For years, we have been reading the names of the 14 women who were murdered and the two women who were injured. Everyone knows that our colleague is one of them. The Standing Orders forbid me from saying her name out loud, but it is an honour to work with her in this place. She is a woman of extraordinary courage because, after that disaster, after that massacre, she continued to advocate for gun control with PolyRemembers.
We can always do more to address violence against women. The International Day for the Elimination of Violence Against Women was created because of the massacre that took place here in Canada. It is hard to believe. I remember it like it was yesterday.
Despite the École Polytechnique massacre and the heightened awareness of violence against women, it persists.

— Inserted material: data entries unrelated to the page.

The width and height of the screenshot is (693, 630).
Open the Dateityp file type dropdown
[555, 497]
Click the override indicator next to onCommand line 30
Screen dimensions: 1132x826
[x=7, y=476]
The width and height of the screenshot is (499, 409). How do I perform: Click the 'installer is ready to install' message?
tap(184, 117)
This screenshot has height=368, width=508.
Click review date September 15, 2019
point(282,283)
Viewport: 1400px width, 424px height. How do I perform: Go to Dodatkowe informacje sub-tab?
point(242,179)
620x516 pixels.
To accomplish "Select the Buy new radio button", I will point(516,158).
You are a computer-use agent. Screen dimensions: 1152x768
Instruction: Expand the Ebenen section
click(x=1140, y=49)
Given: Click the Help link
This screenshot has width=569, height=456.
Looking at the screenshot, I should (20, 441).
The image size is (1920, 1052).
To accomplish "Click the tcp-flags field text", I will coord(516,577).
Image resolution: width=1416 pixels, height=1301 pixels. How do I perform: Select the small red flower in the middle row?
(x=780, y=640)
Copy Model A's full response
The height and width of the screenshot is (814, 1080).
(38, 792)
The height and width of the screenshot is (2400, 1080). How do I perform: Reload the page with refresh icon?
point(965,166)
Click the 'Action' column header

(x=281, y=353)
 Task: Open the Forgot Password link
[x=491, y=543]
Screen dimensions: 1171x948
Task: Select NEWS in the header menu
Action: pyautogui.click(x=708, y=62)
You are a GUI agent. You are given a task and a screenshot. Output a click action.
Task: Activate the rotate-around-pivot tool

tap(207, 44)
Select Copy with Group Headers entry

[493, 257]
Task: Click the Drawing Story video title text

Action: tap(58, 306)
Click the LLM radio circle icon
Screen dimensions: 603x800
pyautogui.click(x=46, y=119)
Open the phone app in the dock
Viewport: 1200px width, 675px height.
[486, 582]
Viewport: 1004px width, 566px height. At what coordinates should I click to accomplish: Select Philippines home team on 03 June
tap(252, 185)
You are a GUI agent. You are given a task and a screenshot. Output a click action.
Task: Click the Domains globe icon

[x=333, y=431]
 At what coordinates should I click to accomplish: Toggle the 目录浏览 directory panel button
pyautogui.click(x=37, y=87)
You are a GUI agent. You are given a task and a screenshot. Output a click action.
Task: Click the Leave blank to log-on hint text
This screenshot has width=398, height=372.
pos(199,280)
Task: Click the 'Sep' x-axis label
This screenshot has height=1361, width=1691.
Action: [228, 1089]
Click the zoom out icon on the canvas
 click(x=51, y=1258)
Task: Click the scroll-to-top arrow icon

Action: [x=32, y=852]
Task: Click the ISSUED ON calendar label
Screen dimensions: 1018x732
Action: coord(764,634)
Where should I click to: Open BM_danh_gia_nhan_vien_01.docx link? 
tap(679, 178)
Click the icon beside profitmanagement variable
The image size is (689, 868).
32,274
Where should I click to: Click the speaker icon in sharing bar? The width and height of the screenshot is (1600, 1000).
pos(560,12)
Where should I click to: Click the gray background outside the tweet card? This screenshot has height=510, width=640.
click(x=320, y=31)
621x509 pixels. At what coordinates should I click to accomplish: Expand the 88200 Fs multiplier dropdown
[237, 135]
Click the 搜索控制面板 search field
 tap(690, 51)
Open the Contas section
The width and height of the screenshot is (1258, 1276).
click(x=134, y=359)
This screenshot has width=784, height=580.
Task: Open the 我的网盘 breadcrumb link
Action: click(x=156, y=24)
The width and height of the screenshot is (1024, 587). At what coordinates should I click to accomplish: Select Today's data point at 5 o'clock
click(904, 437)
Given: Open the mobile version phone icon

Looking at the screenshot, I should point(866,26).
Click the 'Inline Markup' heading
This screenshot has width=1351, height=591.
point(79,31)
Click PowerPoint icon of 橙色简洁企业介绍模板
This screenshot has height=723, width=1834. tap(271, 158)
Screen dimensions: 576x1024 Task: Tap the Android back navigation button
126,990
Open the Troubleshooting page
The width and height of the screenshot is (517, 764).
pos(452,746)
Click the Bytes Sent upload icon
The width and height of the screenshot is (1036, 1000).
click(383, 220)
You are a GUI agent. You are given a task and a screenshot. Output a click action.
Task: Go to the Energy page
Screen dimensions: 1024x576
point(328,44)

Violence by an intimate partner against a former partner and the killing of her children are things that continue to happen.
As my colleagues have mentioned, of course we recognize that particularly vulnerable are indigenous women and girls.
There was an inquiry into the murders of indigenous women, but the recommendations have not yet been implemented.
The recommendations, the calls for justice, of the missing and murdered indigenous women and girls inquiry gather dust, and indigenous women and girls continue to go missing and continue to be killed.
Globally, right now, there is an extreme increase in gender-based violence as an act of war in Darfur, Sudan, with connections to Canadian arms manufacturers in Sudan now. Women and girls globally are far more vulnerable to violence because they are women. Femicide occurs far more frequently around the world than we see with our male colleagues, many of whom are feminists. There is no question that to be born female in this world means to be more at risk than to be born male.
Violence against women and girls is a scourge that continues. I celebrate the work of the Moose Hide Campaign and the many men who stand up to say they want to be seen as a man who condemns toxic masculinity.
I am being careful; there is much I could say about our failures domestically, but today is a day of internal reflection. We know we have to do more in our society as a whole. We know we need to raise up and thank the courageous women on the front lines who defend the right of women to live in security.
I will never forget the words of Margaret Atwood on this point. She said that men are afraid that women will laugh at them; women are afraid that men will kill them. That is a deep reality. I know that when I walk alone in a parking lot and hear footsteps behind me in the dark, I am afraid in a way that my husband in similar circumstances would not be.
We in Canada can do more. We need to honour the memory of the young, brilliant women engineering students who had their whole lives ahead of them. Thank God one of our colleagues survived the shootings and is now here as a voice against violence against women and for better gun control. Now sheer happenstance has laid in her path the role of Secretary of State for Nature. I want to thank her, honour her and celebrate her work.
I ask that all of us together live up to the promise that Canada holds for the world as a place that will condemn the Taliban and a state that practises apartheid against women and condemn violence against women wherever it occurs. We must increase our efforts as a country united to end the scourge of violence against anyone, and on this day redouble our efforts to end violence against women.